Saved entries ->
◆ ◆ ◆ ◆ ◆ ◆ ◆

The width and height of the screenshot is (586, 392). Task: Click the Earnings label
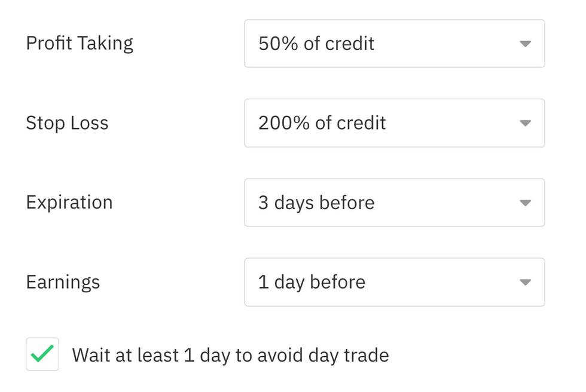click(x=62, y=281)
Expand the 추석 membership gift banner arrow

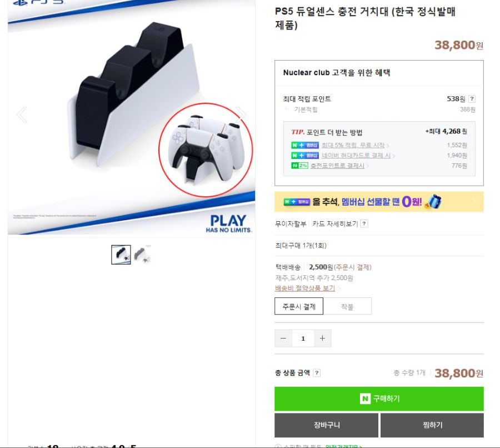(x=474, y=202)
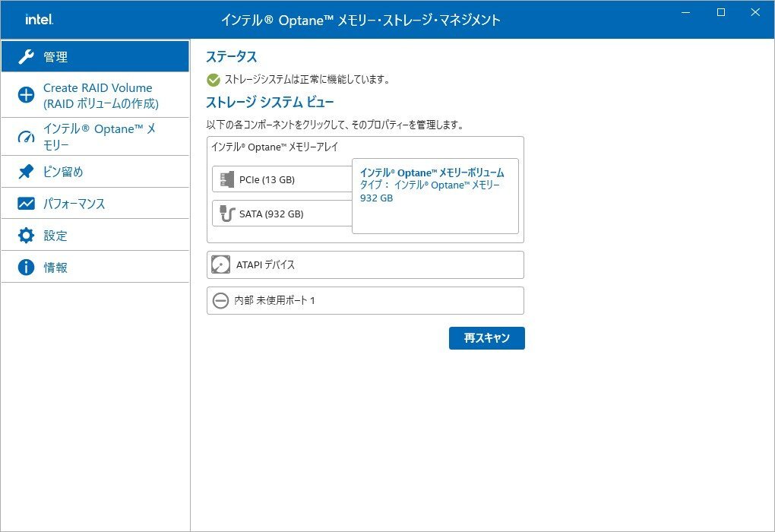Click the unused port minus-circle icon
Image resolution: width=775 pixels, height=532 pixels.
[x=220, y=301]

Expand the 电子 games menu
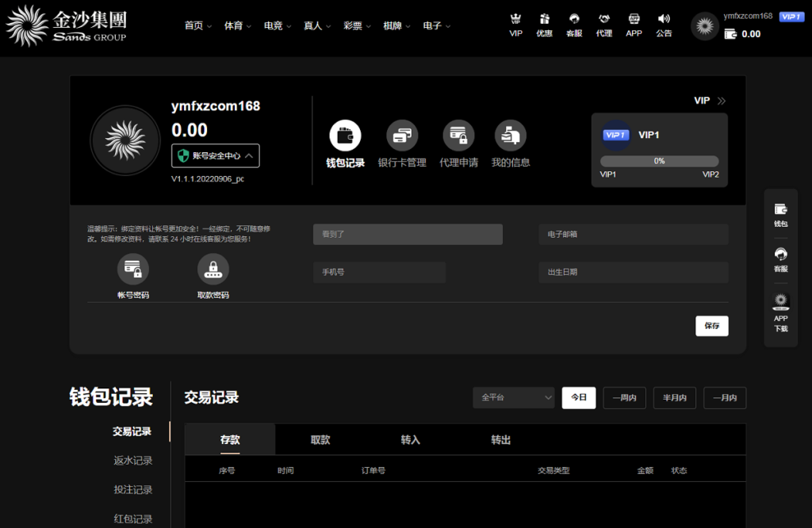[432, 25]
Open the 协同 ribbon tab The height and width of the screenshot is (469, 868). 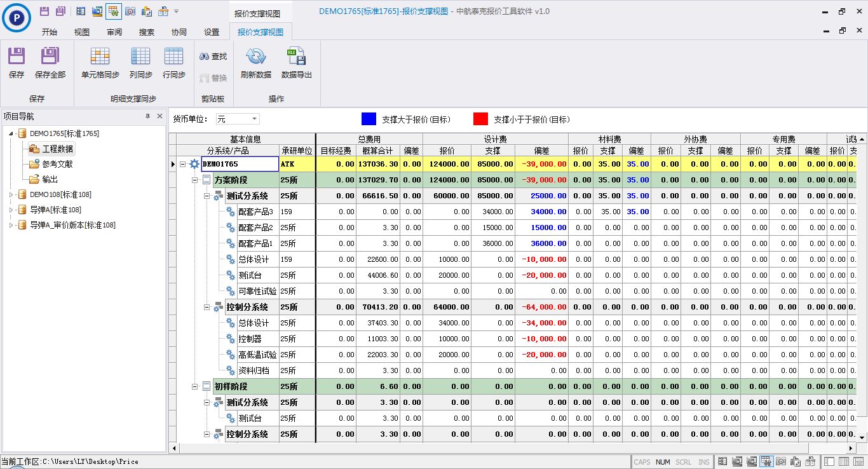point(179,32)
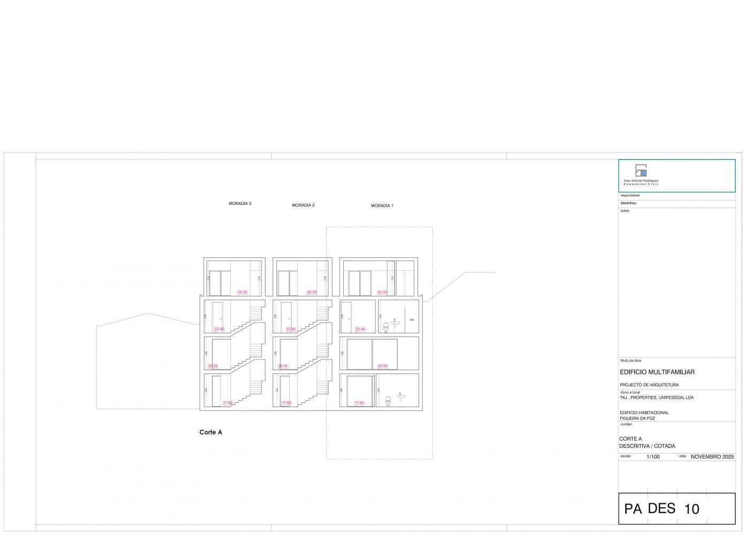Select the 17.69 elevation tag in Moradia 1

[x=359, y=403]
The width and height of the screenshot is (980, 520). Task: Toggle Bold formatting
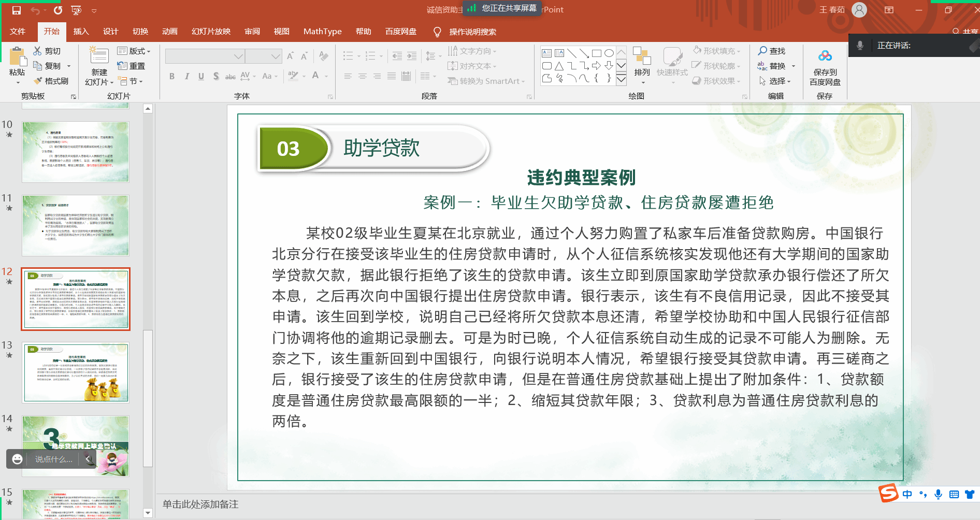point(172,76)

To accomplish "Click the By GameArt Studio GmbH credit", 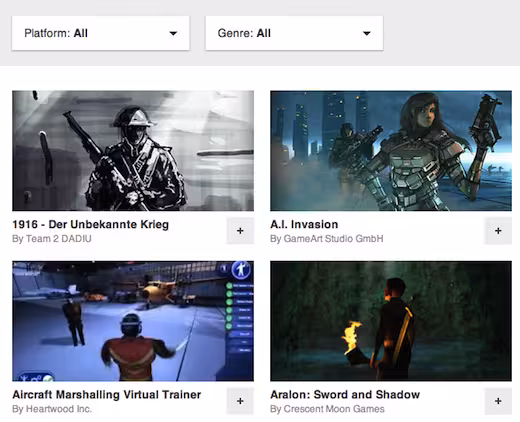I will point(327,239).
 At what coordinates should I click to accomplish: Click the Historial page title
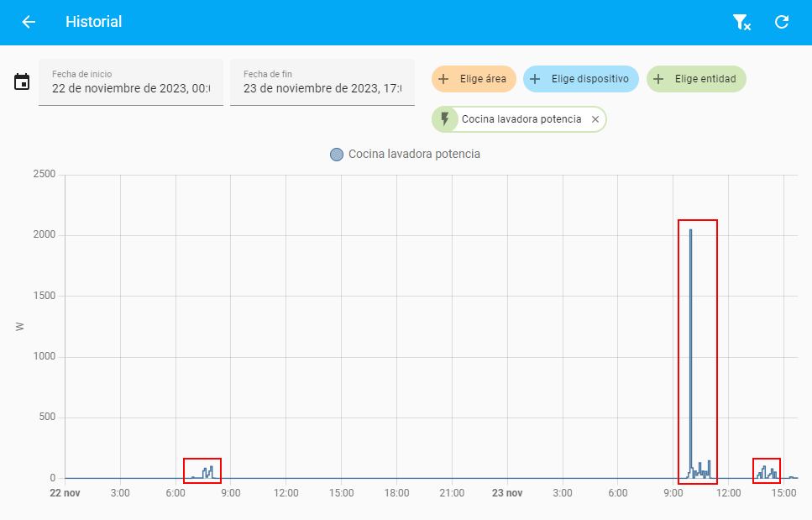(x=94, y=22)
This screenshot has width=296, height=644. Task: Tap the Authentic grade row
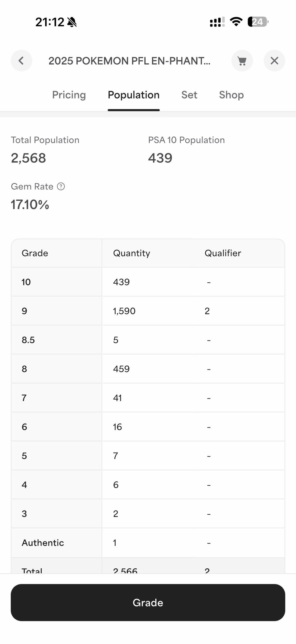pos(43,543)
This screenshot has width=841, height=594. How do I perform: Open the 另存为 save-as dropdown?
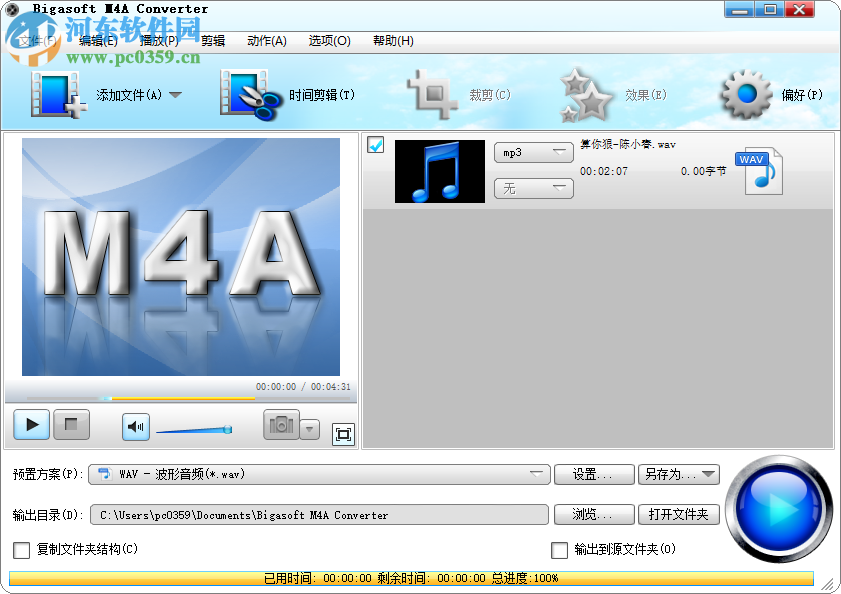[709, 475]
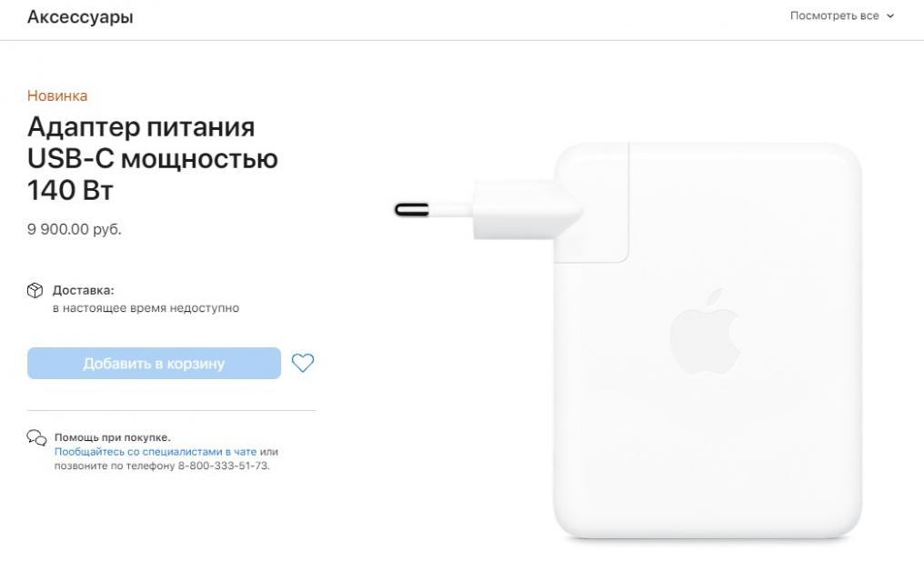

◆ ◆ ◆ ◆ ◆ ◆ ◆

About this exercise ->
Retype exactly, please, the span from the line holding "This screenshot has width=296, height=644." through the closing line of the data, both ends included, without the pictures.

Output for this exercise ->
This screenshot has width=296, height=644. Task: Tap the Authentic grade row
pos(43,543)
This screenshot has width=841, height=594. How do I perform: Open the 另存为 save-as dropdown?
[709, 475]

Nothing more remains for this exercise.